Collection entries
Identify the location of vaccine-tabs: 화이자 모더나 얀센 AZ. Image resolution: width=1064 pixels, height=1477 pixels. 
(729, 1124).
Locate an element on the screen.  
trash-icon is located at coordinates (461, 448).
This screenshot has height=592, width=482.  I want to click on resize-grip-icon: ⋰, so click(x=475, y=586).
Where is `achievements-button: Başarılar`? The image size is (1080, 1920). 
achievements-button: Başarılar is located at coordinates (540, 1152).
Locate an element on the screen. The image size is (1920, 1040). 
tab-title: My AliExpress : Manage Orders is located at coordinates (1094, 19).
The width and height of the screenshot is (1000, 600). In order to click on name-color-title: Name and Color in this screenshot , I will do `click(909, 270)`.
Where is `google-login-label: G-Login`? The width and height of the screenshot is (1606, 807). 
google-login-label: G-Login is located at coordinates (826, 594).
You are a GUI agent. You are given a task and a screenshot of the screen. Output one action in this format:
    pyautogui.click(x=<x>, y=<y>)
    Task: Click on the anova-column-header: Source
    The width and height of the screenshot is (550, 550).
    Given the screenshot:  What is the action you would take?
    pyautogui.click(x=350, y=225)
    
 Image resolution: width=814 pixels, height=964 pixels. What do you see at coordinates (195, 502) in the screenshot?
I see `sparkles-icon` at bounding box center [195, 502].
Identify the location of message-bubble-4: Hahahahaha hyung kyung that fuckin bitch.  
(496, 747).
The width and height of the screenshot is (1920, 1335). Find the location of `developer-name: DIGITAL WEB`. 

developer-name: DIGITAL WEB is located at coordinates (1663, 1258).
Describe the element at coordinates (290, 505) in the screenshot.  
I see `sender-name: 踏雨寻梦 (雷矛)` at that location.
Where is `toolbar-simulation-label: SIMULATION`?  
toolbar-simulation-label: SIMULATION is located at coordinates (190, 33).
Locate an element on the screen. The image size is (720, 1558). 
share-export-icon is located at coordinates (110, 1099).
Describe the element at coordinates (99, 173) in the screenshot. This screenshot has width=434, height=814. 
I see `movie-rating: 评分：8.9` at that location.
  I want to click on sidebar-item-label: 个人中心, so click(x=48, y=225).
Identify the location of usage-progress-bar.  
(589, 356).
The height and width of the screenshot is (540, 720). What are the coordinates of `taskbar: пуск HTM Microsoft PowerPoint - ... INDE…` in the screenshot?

• Task directions: Reproduce all of the data above verbatim, keeping every line in its original order.

• Reply:
Identify the location of vaccine-tabs: 화이자 모더나 얀센 AZ. Image resolution: width=1064 pixels, height=1477 pixels. 
(729, 1124).
Locate an element on the screen.  
trash-icon is located at coordinates (461, 448).
This screenshot has height=592, width=482.  I want to click on resize-grip-icon: ⋰, so click(x=475, y=586).
Where is `achievements-button: Başarılar`? The image size is (1080, 1920). 
achievements-button: Başarılar is located at coordinates (540, 1152).
Locate an element on the screen. The image size is (1920, 1040). 
tab-title: My AliExpress : Manage Orders is located at coordinates (1094, 19).
The width and height of the screenshot is (1000, 600). In order to click on name-color-title: Name and Color in this screenshot , I will do `click(909, 270)`.
Where is `google-login-label: G-Login`? The width and height of the screenshot is (1606, 807). 
google-login-label: G-Login is located at coordinates (826, 594).
You are a GUI agent. You are given a task and a screenshot of the screen. Output one action in this format:
    pyautogui.click(x=<x>, y=<y>)
    Task: Click on the anova-column-header: Source
    The width and height of the screenshot is (550, 550).
    Given the screenshot:  What is the action you would take?
    pyautogui.click(x=350, y=225)
    
 Image resolution: width=814 pixels, height=964 pixels. What do you see at coordinates (195, 502) in the screenshot?
I see `sparkles-icon` at bounding box center [195, 502].
Identify the location of message-bubble-4: Hahahahaha hyung kyung that fuckin bitch.  
(496, 747).
The width and height of the screenshot is (1920, 1335). Find the location of `developer-name: DIGITAL WEB`. 

developer-name: DIGITAL WEB is located at coordinates (1663, 1258).
Describe the element at coordinates (290, 505) in the screenshot.  
I see `sender-name: 踏雨寻梦 (雷矛)` at that location.
Where is `toolbar-simulation-label: SIMULATION`?  
toolbar-simulation-label: SIMULATION is located at coordinates (190, 33).
Locate an element on the screen. The image size is (720, 1558). 
share-export-icon is located at coordinates (110, 1099).
Describe the element at coordinates (99, 173) in the screenshot. This screenshot has width=434, height=814. 
I see `movie-rating: 评分：8.9` at that location.
  I want to click on sidebar-item-label: 个人中心, so click(x=48, y=225).
Identify the location of usage-progress-bar.  
(589, 356).
The height and width of the screenshot is (540, 720). What are the coordinates of `taskbar: пуск HTM Microsoft PowerPoint - ... INDE…` in the screenshot?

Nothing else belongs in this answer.